§ **DOCUMENT EXTRACT**
--- begin ---
Back in 2008, I wrote a very short Thanksgiving post. Two sentences, basically. I was thankful for my family and grateful to live in a country where I could have a blog. Simple as that.
Looking back on that post seventeen years later, I realize that those two things are still at the top of my gratitude list. But I have learned something else along the way: gratitude is not just a holiday exercise. It is a business practice.
Why Gratitude Matters for Entrepreneurs
Building an online business as a part-time entrepreneur is hard. There are late nights, missed targets, technical disasters, and long stretches where it feels like nothing is working. In those moments, it is easy to focus on what is going wrong and forget everything that is going right.
Gratitude does not fix your broken landing page or increase your conversion rates. But it does something arguably more important: it keeps you going. When you take time to recognize what you have built, the skills you have developed, and the people who support you, it becomes much harder to quit.
--- end ---
§ **EXERCISES**
• a. From the post on gratitude, reproduce the stretch from "Back in 2008, I" through "Simple as that.".
• b. List the difficulties that the post on gratitude names as part of building an online business as a part-time entrepreneur.
• c. According to the post on gratitude, in what year was the very short Thanksgiving post written?

§ **DATA EXCERPT**
--- begin ---
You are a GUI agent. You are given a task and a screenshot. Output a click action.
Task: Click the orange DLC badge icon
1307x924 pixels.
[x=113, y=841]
--- end ---
§ **RESULTS FOR EACH TASK**
• a.
Back in 2008, I wrote a very short Thanksgiving post. Two sentences, basically. I was thankful for my family and grateful to live in a country where I could have a blog. Simple as that.

• b.
- Late nights
- Missed targets
- Technical disasters
- Long stretches where it feels like nothing is working

• c. 2008